La guerra de Ucrania certifica el fin de una etapa cuyo inicio solemnizamos con la caída del Muro de Berlín en 1989. Llevados por la euforia del momento, el discurso dominante hablaba del inicio de una nueva era en que la victoria de la democracia occidental frente a la dictadura soviética favorecería la homogeneización política y social en todo el mundo. A su vez, el proceso de globalización y revolución tecnológica daría lugar a un crecimiento continuado de una economía que no sabría de crisis. Resulta ya indiscutible que no ha sido así. Por ello, en este momento, la primera obligación es cuestionarnos qué hemos hecho mal.

Sin embargo, no hacemos este ejercicio, ni creo que lo vayamos a hacer. Pese a las enseñanzas de la crisis financiera de 2008, de la pandemia y, ahora, de la guerra de Ucrania, seguimos con una aproximación extraordinariamente simplista. Un debate en que nos echamos mutuamente las culpas los unos a los otros por esta o aquella cuestión, pero sin entrar en el fondo del porqué del extraordinario descalabro. Y, lo más preocupante, con escasa o nula empatía para entender al otro, aferrándonos cada cual a nuestros intereses más propios. Una manera simplona de entender el mundo y quienes lo habitamos que ha dominado muchos ámbitos, también la educación.

Hace unas décadas, empezó a imponerse la idea de que lo determinante en la formación de nuestros jóvenes era dotarles de conocimientos prácticos, lejos de conceptos abstractos o ideas generales. Así, por ejemplo, en el mundo de la empresa y la economía es más relevante dominar el último instrumento de ingeniería financiera que saber de historia económica. O, en el ámbito del derecho, se prima el conocer menudencias mercantiles a conformar una sólida base doctrinal, empezando por el derecho romano.

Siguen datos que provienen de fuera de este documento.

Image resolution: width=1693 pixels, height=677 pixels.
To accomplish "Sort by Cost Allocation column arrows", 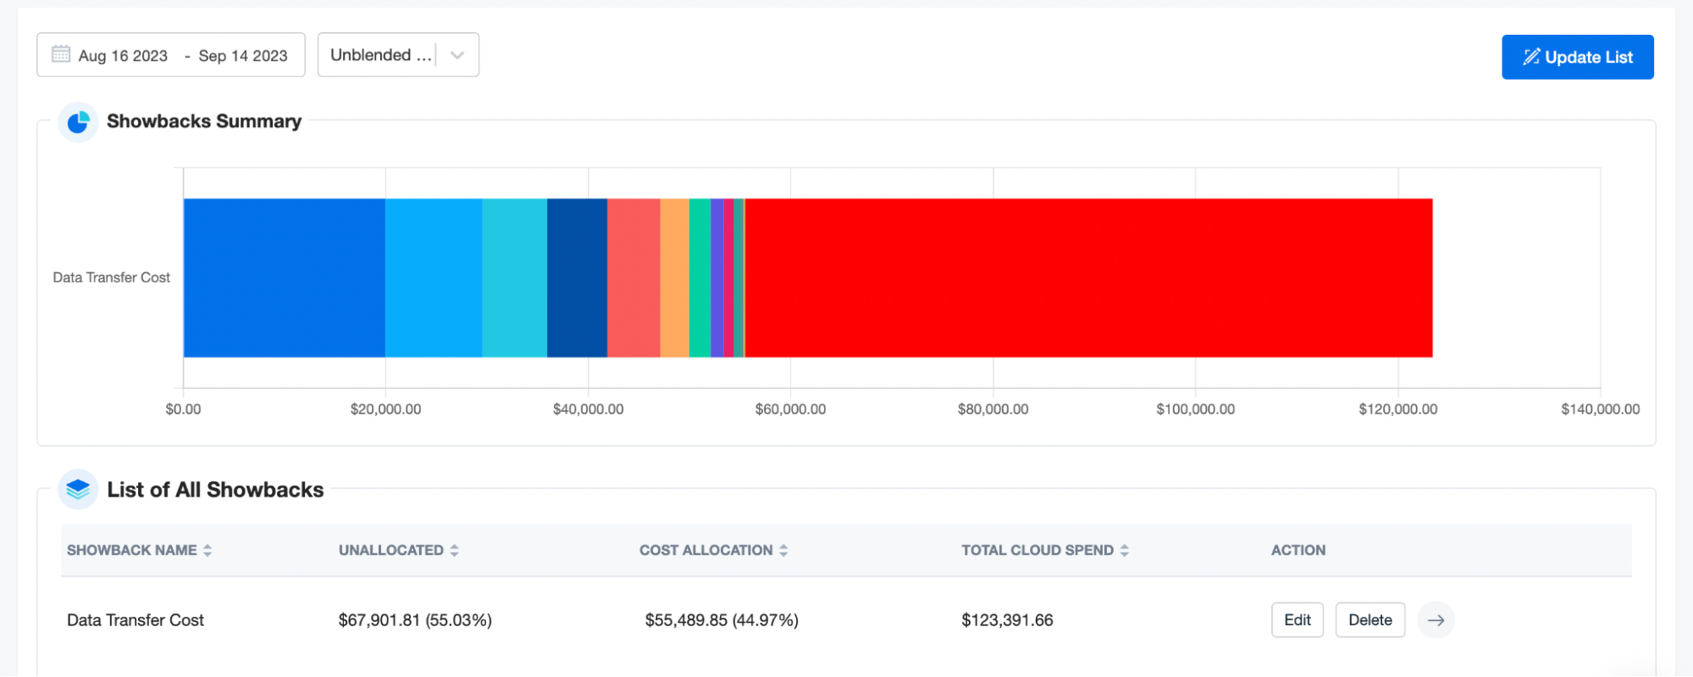I will [x=783, y=551].
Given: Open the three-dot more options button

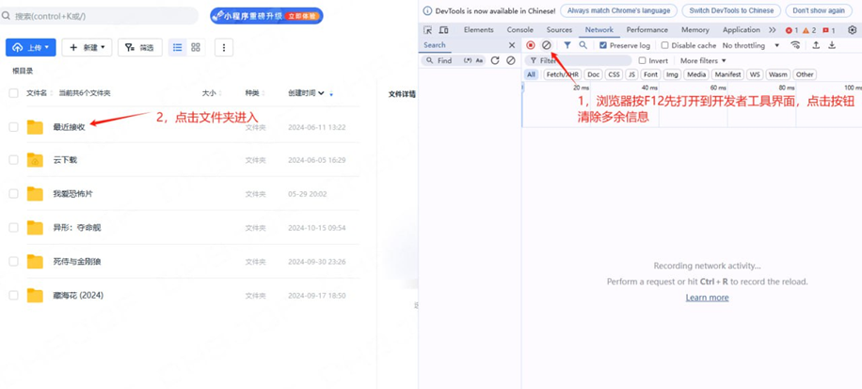Looking at the screenshot, I should click(x=223, y=47).
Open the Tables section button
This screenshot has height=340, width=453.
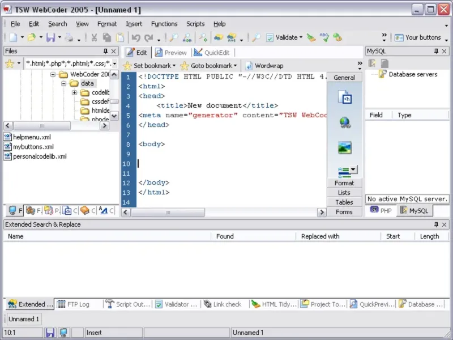[x=344, y=202]
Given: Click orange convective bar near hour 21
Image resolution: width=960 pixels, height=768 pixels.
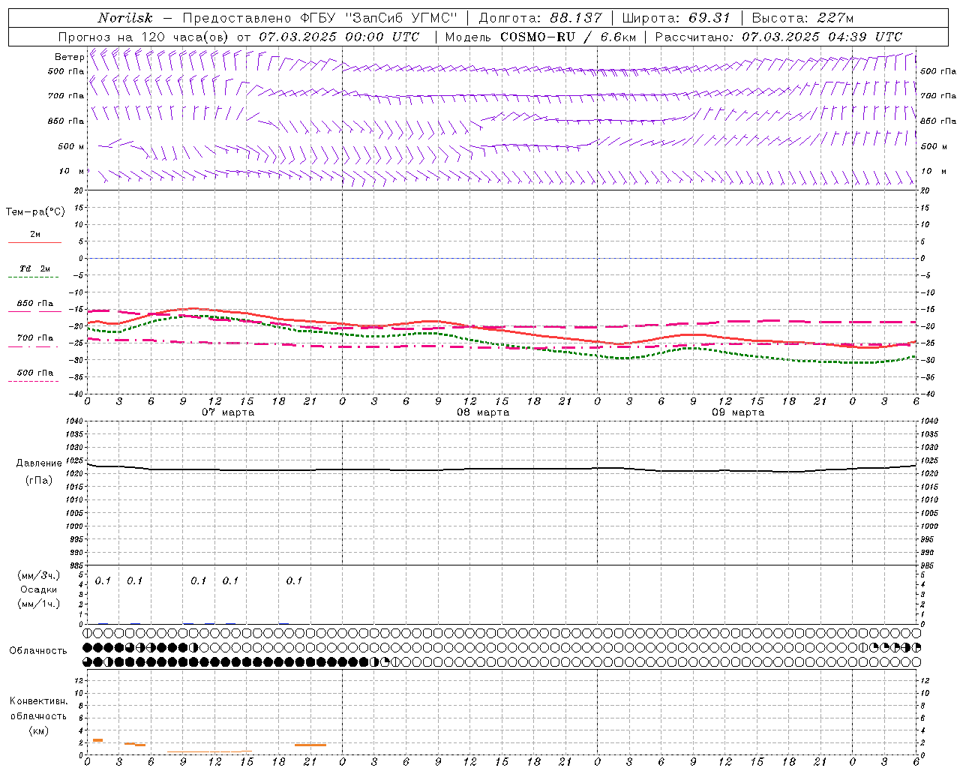Looking at the screenshot, I should (310, 745).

A su vez, las preferencias universitarias se han ido transformando, aparcando la vocación para priorizar la practicidad de estudiar aquello que permita ganarse bien la vida. Ello resulta obvio entre los vástagos de nuestras élites. En su momento, en las familias de mayor raigambre abundaban médicos o abogados penalistas, por ejemplo. Hoy, es abrumador el porcentaje que estudian en una business school. Pero, también, entre las familias menos acomodadas se ha impuesto esta tendencia, y de ahí tantas y tantas escuelas de negocio.

Y se entiende, pues quien sale de una buena business school gana mucho más que un médico, por ejemplo. Comparen la remuneración de un director financiero de una gran compañía con la de un jefe del servicio de oncología de un hospital. Incomprensible. Así las cosas ¿es de extrañar el descalabro que vivimos?